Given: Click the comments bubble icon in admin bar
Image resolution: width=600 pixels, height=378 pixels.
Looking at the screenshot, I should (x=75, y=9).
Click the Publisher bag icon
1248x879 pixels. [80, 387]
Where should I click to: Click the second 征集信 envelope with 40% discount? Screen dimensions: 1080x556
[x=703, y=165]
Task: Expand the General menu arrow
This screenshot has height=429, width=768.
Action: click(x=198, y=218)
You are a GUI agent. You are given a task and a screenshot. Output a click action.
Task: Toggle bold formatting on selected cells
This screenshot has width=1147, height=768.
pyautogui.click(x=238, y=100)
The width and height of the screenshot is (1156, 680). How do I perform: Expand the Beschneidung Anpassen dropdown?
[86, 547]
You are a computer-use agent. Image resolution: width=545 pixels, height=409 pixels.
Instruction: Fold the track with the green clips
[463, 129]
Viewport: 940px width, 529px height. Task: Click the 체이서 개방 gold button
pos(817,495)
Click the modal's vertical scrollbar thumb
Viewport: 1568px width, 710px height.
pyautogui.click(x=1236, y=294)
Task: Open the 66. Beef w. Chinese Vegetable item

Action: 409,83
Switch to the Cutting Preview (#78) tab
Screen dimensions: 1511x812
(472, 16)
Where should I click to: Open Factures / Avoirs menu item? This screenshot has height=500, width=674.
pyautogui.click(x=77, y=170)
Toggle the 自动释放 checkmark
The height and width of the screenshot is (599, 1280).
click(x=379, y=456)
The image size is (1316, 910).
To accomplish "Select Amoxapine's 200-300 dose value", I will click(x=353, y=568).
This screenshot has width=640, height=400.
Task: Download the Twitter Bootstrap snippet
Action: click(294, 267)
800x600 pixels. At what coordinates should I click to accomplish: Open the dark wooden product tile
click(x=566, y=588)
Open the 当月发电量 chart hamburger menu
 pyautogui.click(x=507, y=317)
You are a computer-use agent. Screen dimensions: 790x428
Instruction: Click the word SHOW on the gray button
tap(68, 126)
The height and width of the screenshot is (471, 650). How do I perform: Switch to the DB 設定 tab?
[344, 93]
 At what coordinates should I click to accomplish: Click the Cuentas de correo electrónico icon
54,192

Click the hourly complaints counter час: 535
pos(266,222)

______________________________

▸ TASK INSTRUCTIONS: Look through the entries above and work out how many lines contain the string "agent". Give that number alone.

▸ TASK RESULT: 3